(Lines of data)
▼▼▼

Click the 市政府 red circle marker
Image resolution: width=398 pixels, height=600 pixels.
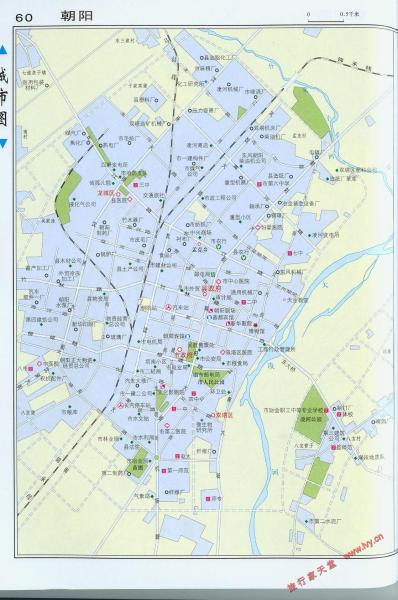(179, 349)
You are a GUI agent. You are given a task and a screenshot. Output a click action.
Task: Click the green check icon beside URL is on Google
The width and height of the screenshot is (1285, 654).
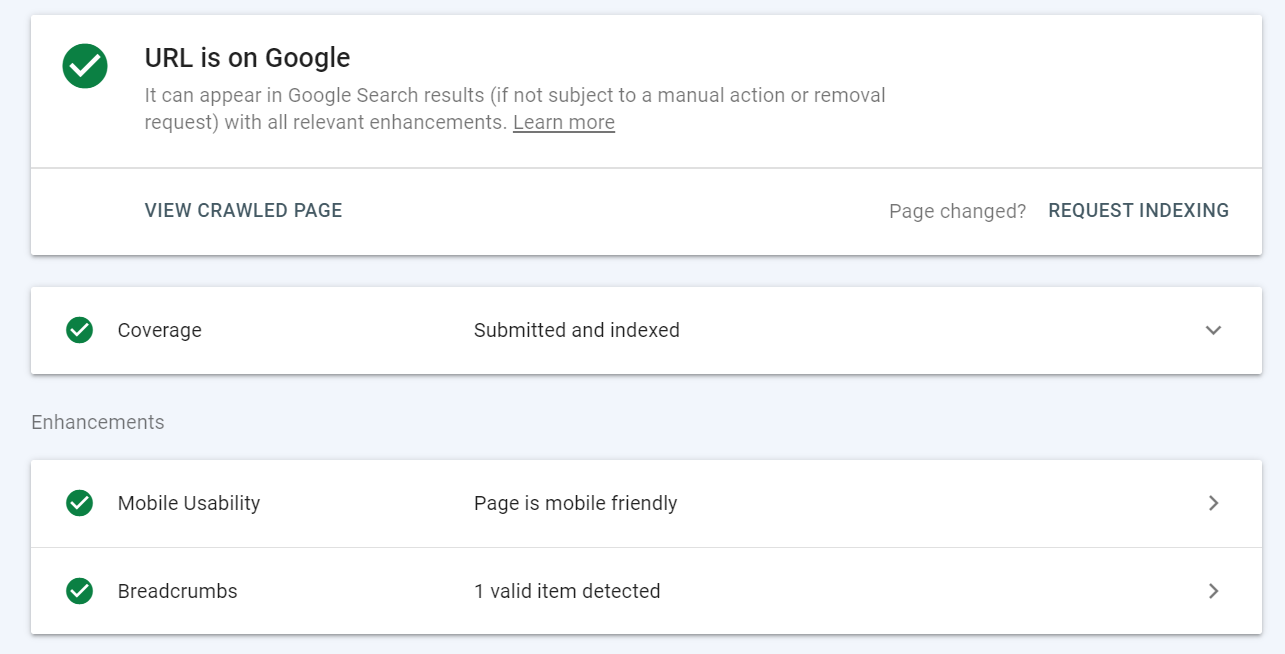85,66
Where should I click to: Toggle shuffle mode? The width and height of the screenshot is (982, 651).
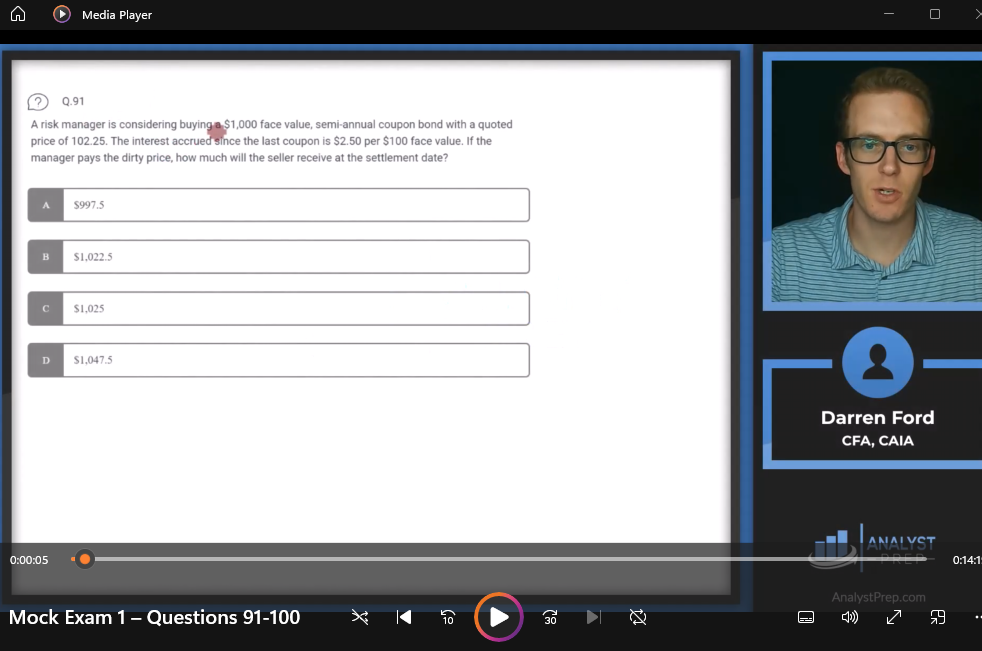point(360,617)
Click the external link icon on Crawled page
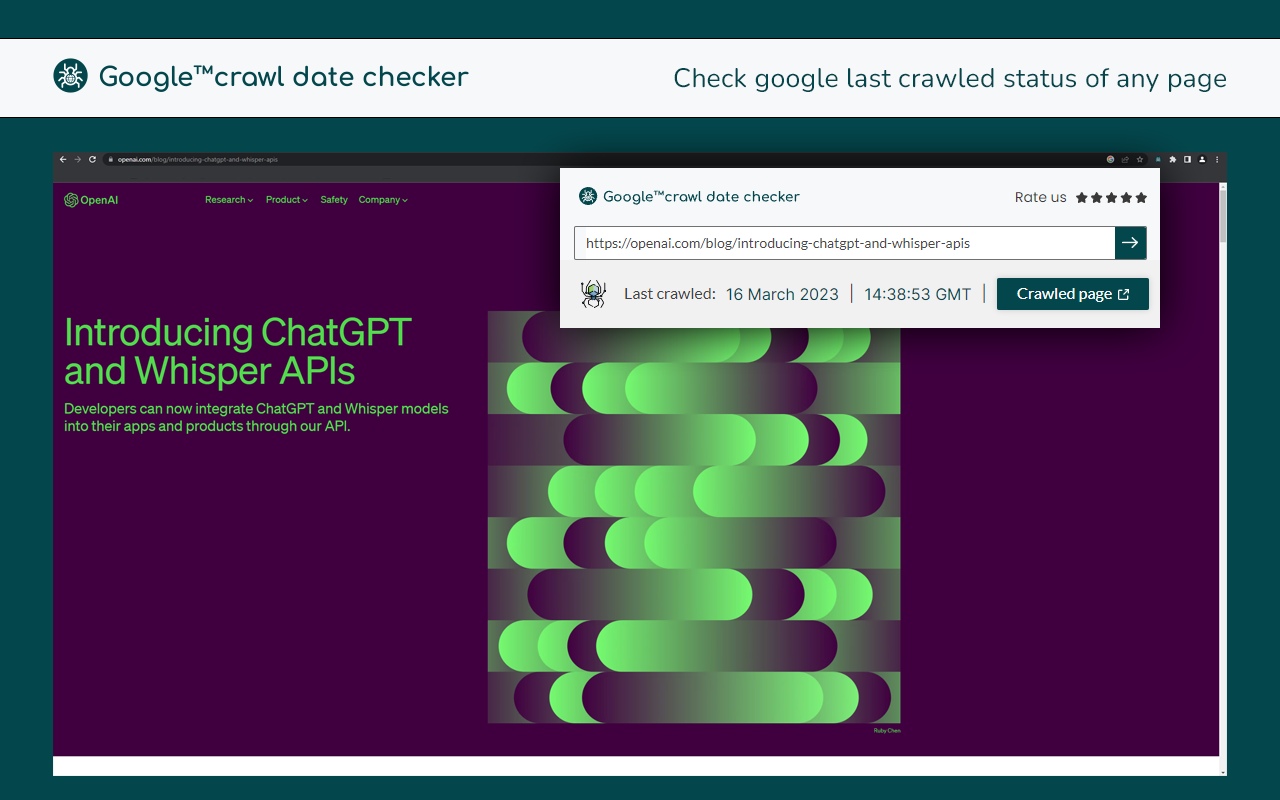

▲▲▲

Exercise:
Copy out every line of the records above word for word, but leave the pictures out of your answer.

Response to this exercise:
Click the 市政府 red circle marker
Image resolution: width=398 pixels, height=600 pixels.
(179, 349)
You are a GUI agent. You are given a task and a screenshot. Output a click action.
Task: Click the green check icon beside URL is on Google
The width and height of the screenshot is (1285, 654).
85,66
Where should I click to: Toggle shuffle mode? The width and height of the screenshot is (982, 651).
point(360,617)
Click the external link icon on Crawled page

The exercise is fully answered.